(EXERCISE INSTRUCTIONS): Looking at the listing below, retype exactly the lines starting at the one containing "Task: Click the Долгосрочный партнер banner" and ending at the one containing "This screenshot has width=510, height=928.", both included, and nothing else.

(RECORD SET):
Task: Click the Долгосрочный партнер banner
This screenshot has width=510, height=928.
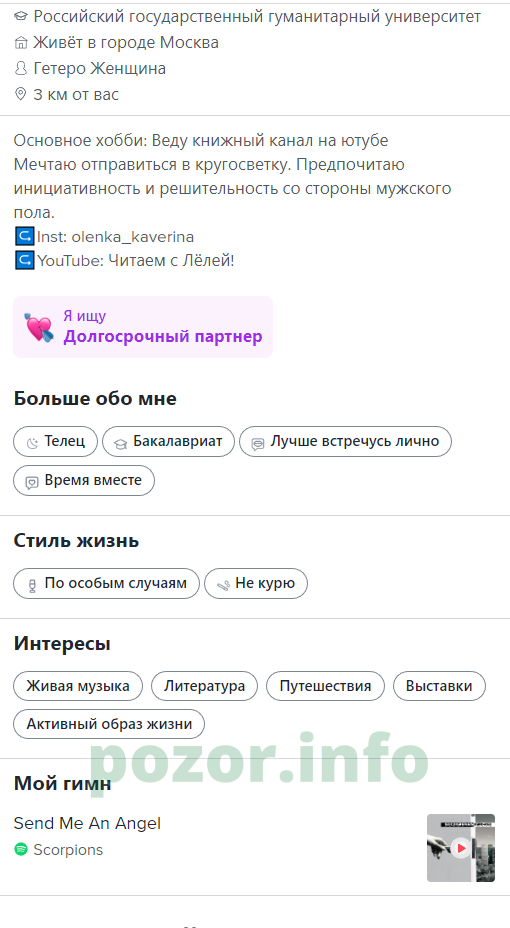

---

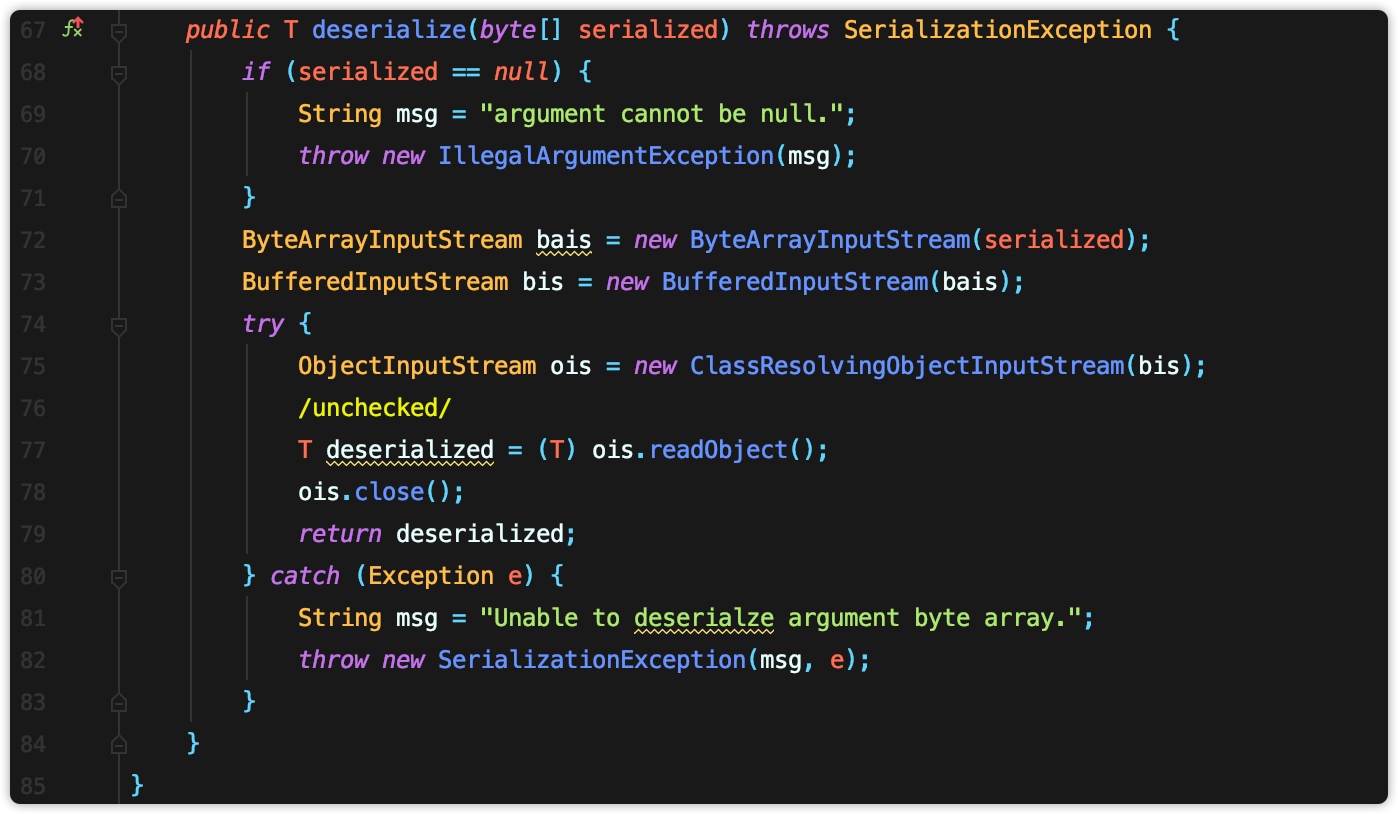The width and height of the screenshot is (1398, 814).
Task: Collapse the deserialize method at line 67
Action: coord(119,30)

(TASK SOLUTION):
Task: Click the Долгосрочный партнер banner
This screenshot has width=510, height=928.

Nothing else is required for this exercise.